Text segment »
_ _ _ _

Mayor Bullock's four questions for Lewisham

BCer Mike has spotted a blog by Mayor Bullock, which articulates his vision for the role of Labour in local government. Bullock writes:

Last year, I asked four questions locally which dominate our discussions about future years: 

How will we provide care for the growing number of elderly residents? 
How will we provide the jobs for our young people? 
How will we build enough homes for our growing population? 
How will we halt and reverse Environmental damage locally? 

But these questions are not just relevant to Lewisham, or even confined to London. I believe that these are four fundamental questions that need to be addressed up and down the country.

So the question is, are these the right four fundamental questions (and by questions, he means priorities)?

It's very strange not to see education mentioned at all. It's not really in the Council's gift to provide jobs for the boroughs' young people (although it can use the planning system, among other things, to encourage business to invest locally) and it doesn't make sense for an inner London borough to consider the job market in isolation. Surely the best thing it can do is to give Lewisham's young people the best possible chance of finding a job, by offering them good quality education and training.

_ _ _ _

Raw data »

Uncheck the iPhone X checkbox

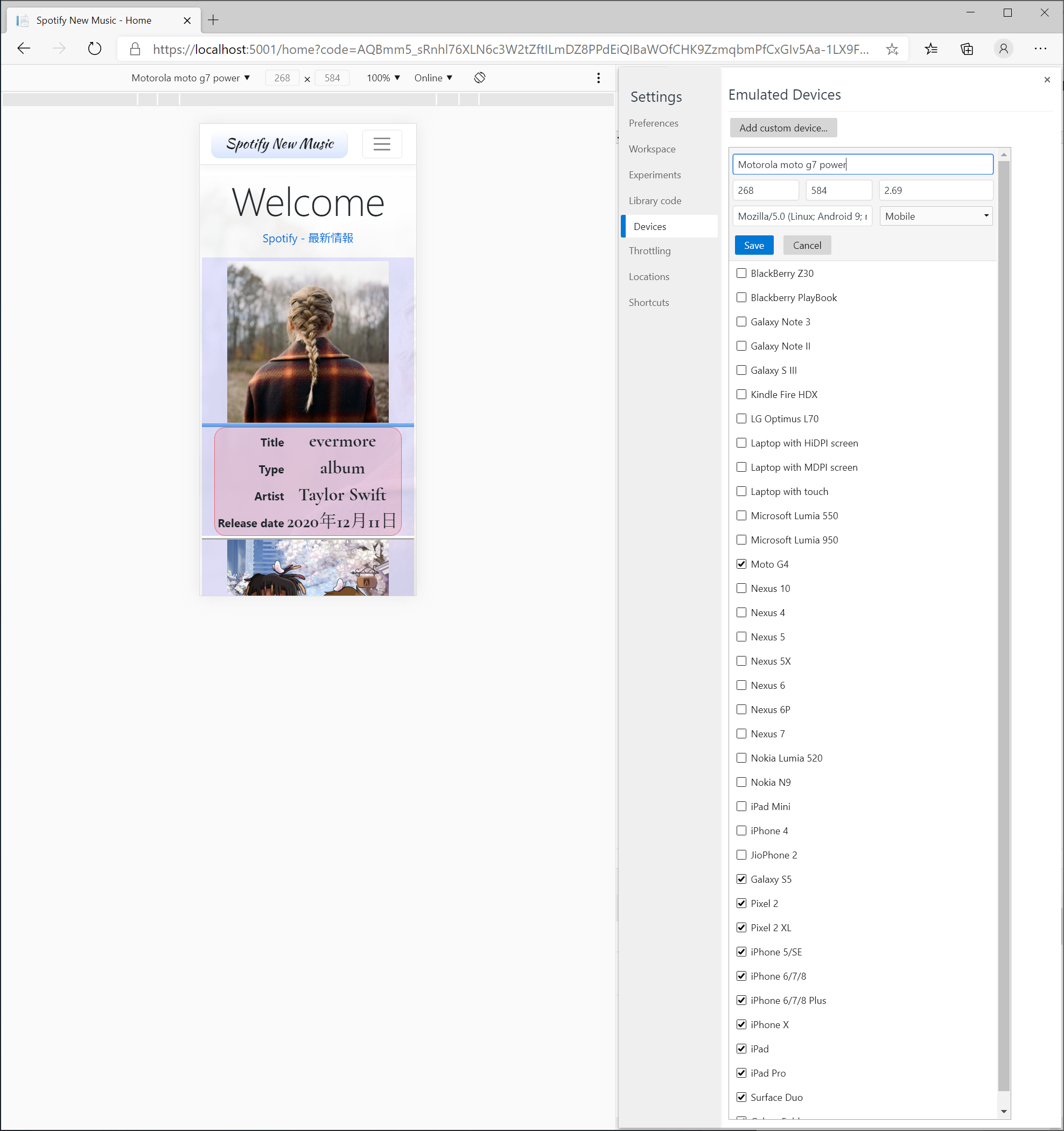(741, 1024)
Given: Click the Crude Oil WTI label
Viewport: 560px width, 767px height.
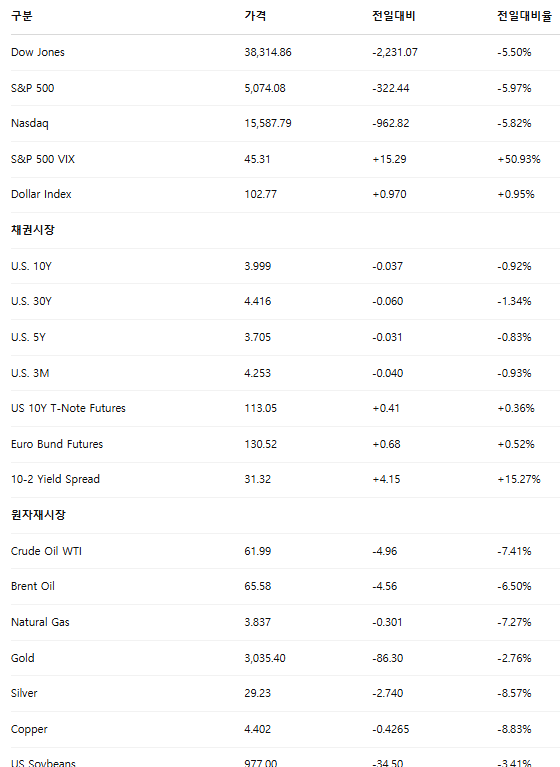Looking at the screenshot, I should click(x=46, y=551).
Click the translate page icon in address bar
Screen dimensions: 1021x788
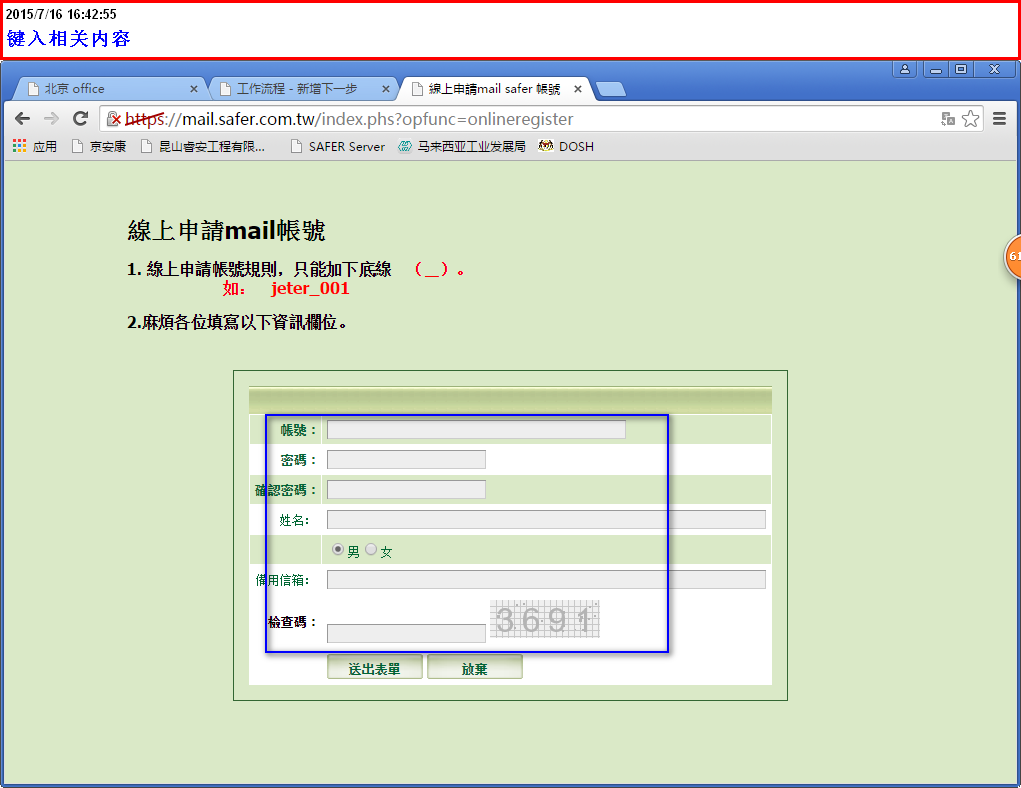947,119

_ _ _ _

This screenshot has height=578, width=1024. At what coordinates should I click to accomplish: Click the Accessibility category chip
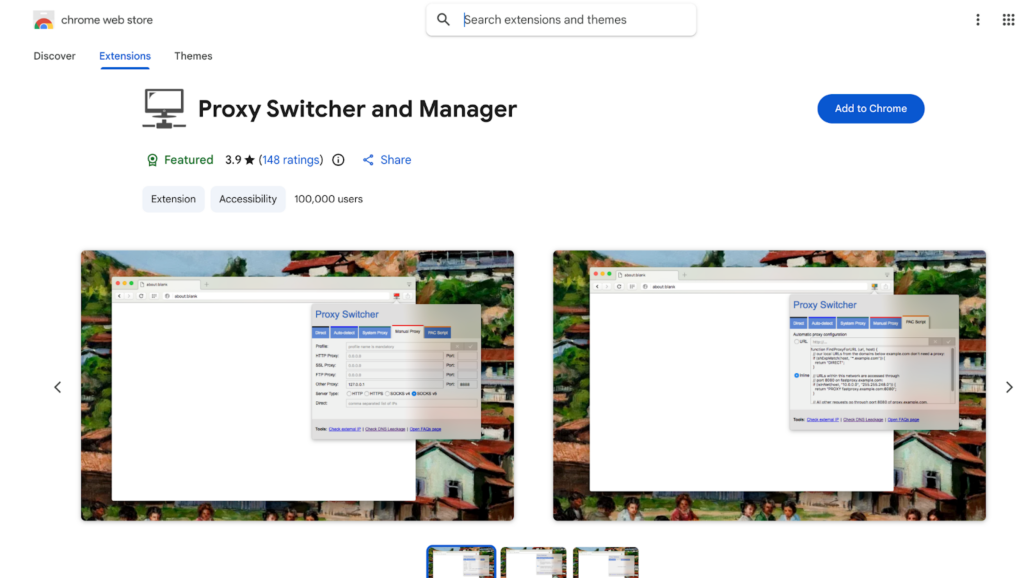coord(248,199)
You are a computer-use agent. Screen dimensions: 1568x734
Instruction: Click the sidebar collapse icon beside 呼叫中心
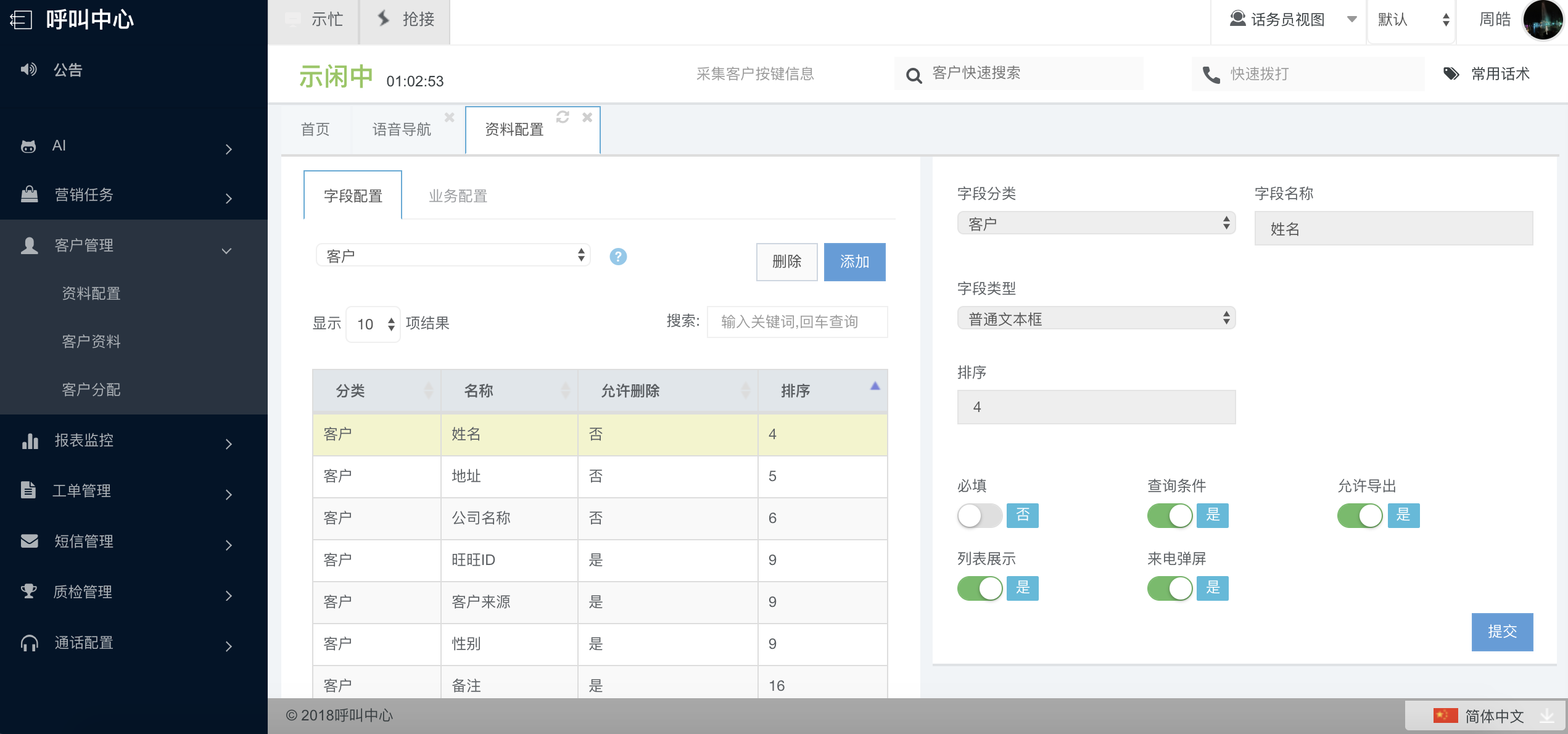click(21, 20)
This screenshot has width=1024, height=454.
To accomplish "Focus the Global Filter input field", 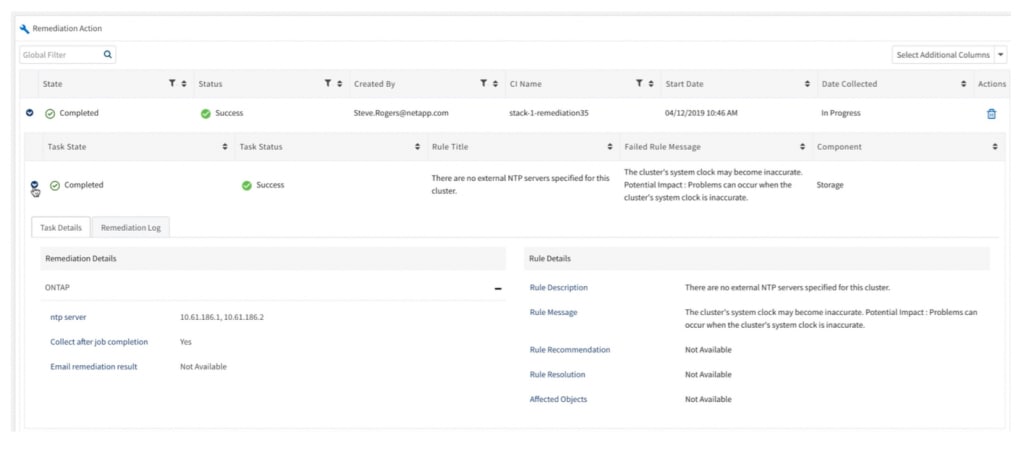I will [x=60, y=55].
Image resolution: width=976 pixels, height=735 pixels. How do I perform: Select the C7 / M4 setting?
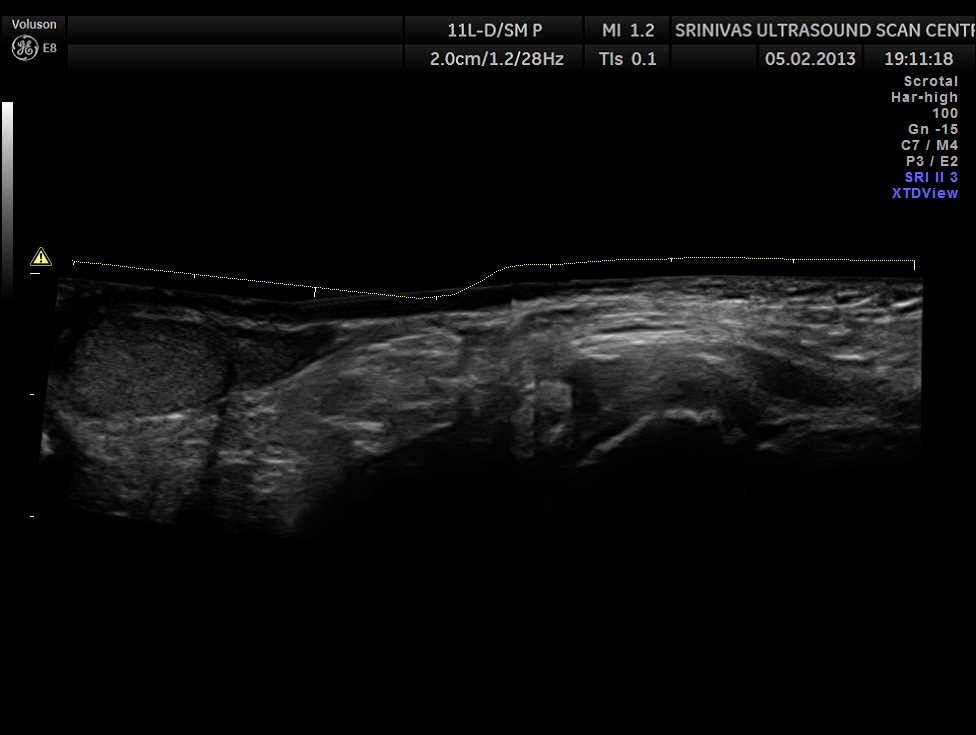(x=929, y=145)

_ _ _ _

Task instructions »
In the post about Mayor Bullock's four questions, which subject does the writer find it strange not to see mentioned at all?

Written answer »
Education.